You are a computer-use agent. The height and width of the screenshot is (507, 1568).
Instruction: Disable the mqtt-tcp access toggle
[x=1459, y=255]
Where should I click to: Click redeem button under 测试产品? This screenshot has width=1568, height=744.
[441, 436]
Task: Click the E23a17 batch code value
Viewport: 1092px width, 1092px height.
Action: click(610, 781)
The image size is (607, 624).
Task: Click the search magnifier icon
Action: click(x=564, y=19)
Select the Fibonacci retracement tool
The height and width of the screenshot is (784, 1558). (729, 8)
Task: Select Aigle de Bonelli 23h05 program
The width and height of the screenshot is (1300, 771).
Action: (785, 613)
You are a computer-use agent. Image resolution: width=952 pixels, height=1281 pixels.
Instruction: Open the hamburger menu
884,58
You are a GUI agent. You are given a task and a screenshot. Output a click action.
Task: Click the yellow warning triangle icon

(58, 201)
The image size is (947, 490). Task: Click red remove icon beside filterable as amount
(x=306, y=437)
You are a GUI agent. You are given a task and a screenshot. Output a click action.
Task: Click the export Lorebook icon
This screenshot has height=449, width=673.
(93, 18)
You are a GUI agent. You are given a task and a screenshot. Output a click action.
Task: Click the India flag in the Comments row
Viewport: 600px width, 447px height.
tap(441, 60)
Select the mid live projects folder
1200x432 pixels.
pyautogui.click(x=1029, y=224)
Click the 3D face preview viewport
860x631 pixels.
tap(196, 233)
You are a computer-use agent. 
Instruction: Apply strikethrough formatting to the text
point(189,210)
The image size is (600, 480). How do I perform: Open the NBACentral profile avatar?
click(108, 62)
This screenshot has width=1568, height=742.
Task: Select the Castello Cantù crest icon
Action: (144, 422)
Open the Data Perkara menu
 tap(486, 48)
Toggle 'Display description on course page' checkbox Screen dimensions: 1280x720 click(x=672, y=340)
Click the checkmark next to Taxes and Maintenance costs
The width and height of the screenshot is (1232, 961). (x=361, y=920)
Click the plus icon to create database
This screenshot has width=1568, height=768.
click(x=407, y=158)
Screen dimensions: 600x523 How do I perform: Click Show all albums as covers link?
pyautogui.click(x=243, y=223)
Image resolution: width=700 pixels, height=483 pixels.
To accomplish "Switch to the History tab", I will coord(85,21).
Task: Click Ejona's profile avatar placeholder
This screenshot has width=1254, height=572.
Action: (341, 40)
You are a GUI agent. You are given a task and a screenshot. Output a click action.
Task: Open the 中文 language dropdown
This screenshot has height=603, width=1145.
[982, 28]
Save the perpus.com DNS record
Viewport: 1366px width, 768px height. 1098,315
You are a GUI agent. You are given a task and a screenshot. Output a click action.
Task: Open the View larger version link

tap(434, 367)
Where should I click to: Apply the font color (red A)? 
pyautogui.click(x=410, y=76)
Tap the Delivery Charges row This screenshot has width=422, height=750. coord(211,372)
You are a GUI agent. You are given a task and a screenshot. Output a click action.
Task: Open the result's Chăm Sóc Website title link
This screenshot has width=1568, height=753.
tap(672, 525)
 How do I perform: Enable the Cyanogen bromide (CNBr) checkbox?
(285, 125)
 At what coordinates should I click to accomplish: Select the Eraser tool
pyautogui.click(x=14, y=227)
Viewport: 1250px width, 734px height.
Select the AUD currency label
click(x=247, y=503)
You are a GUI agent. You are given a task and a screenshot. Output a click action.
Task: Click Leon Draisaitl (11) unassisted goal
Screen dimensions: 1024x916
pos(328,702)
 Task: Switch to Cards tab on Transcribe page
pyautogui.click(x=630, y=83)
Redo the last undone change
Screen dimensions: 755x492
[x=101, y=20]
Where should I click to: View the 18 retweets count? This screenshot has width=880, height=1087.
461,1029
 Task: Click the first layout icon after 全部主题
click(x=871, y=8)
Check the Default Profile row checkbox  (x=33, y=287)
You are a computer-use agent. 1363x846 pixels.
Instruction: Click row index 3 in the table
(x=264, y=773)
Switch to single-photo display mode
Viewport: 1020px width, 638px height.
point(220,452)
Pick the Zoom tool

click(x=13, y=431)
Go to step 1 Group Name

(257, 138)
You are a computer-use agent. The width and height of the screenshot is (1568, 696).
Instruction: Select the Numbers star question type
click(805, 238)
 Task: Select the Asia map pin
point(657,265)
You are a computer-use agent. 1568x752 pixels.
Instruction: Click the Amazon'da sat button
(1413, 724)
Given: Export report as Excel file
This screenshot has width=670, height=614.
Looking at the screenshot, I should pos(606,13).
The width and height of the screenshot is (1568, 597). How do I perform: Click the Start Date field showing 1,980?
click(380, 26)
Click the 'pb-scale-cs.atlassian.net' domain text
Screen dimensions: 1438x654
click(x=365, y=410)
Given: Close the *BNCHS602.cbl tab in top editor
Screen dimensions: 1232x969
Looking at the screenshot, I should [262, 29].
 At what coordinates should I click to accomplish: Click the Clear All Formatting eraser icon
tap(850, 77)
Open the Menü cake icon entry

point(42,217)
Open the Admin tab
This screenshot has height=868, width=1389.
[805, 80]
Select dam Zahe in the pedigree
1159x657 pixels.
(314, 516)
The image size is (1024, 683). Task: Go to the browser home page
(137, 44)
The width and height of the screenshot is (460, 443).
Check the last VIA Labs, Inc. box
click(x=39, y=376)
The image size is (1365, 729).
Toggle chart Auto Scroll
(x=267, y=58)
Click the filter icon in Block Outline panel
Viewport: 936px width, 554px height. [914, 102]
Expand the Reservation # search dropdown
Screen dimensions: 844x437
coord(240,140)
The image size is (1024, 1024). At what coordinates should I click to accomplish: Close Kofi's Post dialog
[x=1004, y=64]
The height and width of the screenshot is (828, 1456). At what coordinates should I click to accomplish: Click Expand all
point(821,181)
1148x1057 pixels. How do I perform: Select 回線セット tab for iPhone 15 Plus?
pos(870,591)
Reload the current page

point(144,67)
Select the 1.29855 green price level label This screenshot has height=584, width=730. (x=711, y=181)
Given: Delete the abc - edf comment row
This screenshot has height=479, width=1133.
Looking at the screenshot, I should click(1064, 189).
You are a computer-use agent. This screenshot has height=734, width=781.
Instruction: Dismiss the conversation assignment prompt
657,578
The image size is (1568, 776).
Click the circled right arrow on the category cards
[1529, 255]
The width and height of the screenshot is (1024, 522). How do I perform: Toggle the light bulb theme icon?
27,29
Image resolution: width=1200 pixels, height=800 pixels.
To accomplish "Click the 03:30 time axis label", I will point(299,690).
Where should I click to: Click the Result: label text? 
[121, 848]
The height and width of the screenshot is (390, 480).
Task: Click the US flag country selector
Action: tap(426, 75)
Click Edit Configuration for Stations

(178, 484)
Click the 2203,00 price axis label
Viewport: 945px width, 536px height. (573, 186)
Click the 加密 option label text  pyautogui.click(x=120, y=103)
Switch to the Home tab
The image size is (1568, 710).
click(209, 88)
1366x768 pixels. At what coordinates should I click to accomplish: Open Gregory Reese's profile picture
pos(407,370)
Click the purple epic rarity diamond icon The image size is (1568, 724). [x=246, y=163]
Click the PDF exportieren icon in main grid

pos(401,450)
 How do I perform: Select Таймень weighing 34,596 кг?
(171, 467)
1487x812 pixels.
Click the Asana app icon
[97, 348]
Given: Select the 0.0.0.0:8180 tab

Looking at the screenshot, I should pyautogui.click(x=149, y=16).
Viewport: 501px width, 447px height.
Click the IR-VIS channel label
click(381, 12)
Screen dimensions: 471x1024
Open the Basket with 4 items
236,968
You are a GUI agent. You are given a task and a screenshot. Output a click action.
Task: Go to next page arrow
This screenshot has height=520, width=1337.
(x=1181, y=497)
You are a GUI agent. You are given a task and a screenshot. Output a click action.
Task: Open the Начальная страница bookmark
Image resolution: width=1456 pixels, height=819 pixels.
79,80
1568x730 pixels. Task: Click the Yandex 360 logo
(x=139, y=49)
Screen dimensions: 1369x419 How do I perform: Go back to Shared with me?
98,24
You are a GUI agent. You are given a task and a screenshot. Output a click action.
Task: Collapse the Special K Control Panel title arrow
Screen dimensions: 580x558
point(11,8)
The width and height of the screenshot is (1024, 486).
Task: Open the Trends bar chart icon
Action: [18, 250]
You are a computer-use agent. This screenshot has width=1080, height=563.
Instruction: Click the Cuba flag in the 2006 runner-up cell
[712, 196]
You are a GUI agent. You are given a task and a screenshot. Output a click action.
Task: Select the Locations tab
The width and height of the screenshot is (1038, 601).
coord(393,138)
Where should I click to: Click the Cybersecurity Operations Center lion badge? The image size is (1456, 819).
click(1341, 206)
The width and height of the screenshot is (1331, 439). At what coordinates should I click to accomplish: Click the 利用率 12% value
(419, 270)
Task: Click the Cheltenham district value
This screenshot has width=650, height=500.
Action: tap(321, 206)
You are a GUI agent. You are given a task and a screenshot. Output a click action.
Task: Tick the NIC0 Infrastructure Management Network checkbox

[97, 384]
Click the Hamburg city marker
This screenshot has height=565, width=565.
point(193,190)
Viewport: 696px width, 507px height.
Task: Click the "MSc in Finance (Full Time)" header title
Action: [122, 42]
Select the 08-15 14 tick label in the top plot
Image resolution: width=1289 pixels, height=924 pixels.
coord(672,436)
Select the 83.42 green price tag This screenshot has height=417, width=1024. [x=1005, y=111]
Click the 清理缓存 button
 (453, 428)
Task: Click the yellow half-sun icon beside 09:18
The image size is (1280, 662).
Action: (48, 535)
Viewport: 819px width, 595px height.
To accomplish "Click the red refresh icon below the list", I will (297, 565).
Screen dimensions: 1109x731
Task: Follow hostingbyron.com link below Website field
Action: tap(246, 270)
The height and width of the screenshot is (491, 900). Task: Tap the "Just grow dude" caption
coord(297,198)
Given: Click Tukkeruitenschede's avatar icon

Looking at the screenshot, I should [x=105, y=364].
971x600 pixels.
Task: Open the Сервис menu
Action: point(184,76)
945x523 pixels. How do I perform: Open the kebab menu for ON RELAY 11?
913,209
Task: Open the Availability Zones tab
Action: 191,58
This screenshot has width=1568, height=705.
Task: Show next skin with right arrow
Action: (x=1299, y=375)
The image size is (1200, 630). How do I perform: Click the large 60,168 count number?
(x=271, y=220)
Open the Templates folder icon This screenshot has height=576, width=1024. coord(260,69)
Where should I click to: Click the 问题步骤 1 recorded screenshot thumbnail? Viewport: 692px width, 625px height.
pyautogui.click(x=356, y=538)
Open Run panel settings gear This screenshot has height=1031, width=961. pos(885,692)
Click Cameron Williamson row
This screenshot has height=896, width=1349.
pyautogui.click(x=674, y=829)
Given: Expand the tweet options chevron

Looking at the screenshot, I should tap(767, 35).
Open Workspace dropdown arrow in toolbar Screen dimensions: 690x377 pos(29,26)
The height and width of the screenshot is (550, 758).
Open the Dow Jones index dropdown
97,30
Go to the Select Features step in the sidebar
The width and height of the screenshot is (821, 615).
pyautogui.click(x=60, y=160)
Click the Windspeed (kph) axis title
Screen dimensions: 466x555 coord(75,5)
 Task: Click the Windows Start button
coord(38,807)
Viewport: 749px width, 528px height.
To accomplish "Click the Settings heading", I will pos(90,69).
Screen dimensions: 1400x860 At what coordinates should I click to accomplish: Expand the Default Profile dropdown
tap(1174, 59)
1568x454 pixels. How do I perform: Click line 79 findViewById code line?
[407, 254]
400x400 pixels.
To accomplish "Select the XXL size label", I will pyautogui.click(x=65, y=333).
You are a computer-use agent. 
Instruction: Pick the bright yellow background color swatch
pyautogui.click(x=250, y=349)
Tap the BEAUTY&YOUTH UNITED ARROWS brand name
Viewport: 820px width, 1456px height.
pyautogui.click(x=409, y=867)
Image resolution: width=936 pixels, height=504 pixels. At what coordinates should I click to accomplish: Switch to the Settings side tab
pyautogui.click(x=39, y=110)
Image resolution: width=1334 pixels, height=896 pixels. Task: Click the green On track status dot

=-=-=-=-=

The string "folder" may occur in the listing; show every line where it does.

Select the mid live projects folder
Open the Templates folder icon This screenshot has height=576, width=1024. coord(260,69)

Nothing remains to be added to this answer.